_Text segment:_
══════════

A: Let’s take the issues one at a time. First, you don’t know where he’s picking up the nasty talk. Where does a toddler who’s never been to day care pick up, “You’re not the boss of me”? Children sometimes think of things on their own, and a good number of the things in question are attributable to nothing more than being human, ergo, being obstinate, willful, and even perverse.

Second, you’ve probably succeeded at getting him to understand that some of his comments hurt other people’s feelings. He probably already knew that, but knowing that he’s hurting other people’s feelings may actually make “nasty talk” all the more satisfying.

America slipped into childrearing la-la land in the 1960s, and we’ve been stuck there ever since. Part of the la-la involves the belief that all child behavior can be explained in terms of psychological mechanisms, when in fact, some behavior is “just the way it is.” The other part of la-la is the notion that children are inherently good, when the preponderance of evidence suggests otherwise. You don’t have to teach bad. You have to teach good, and sometimes, even if you teach it, the bad persists.

In days gone by, responsible parents took child rearing seriously, but they took their children with the proverbial grain of salt. Today, responsible parents take both child rearing and their children very, very seriously. As a consequence, the humor has all but drained out of parenting.

══════════

_Saved entries:_

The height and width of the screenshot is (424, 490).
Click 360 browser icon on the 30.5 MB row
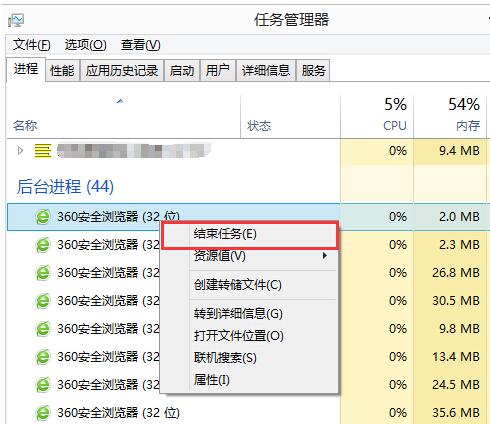43,301
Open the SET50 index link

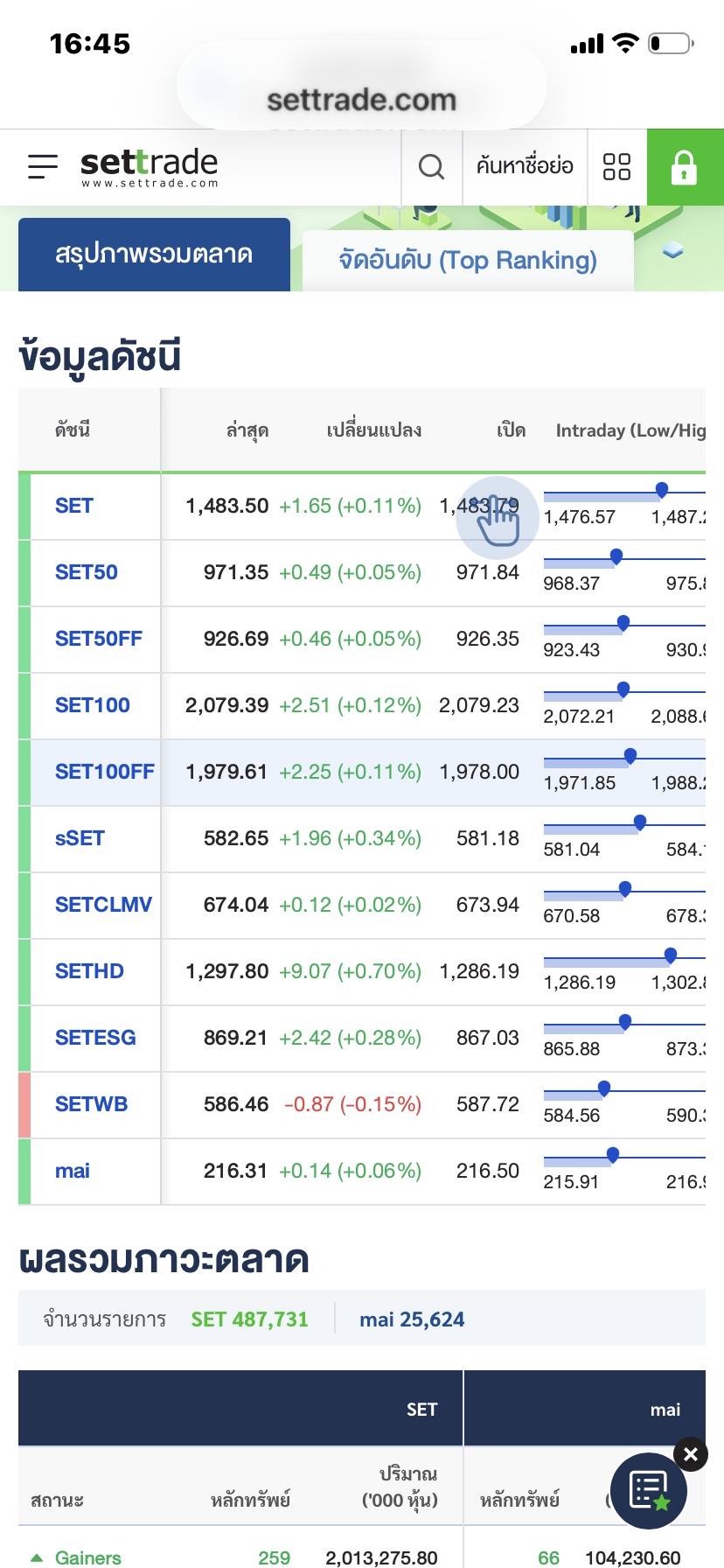click(x=87, y=572)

══════════

_Tasks to complete:_
- A) According to the parenting advice text, in what decade did America slip into childrearing la-la land?
- B) Rewrite the records with "link" swapped for "button", leaving everything else as is and omitting the pictures.
The text and the records were taken from separate sources.

_Complete answers:_
- A) The 1960s.

- B)
The height and width of the screenshot is (424, 490).
Click 360 browser icon on the 30.5 MB row
43,301
Open the SET50 index button

click(x=87, y=572)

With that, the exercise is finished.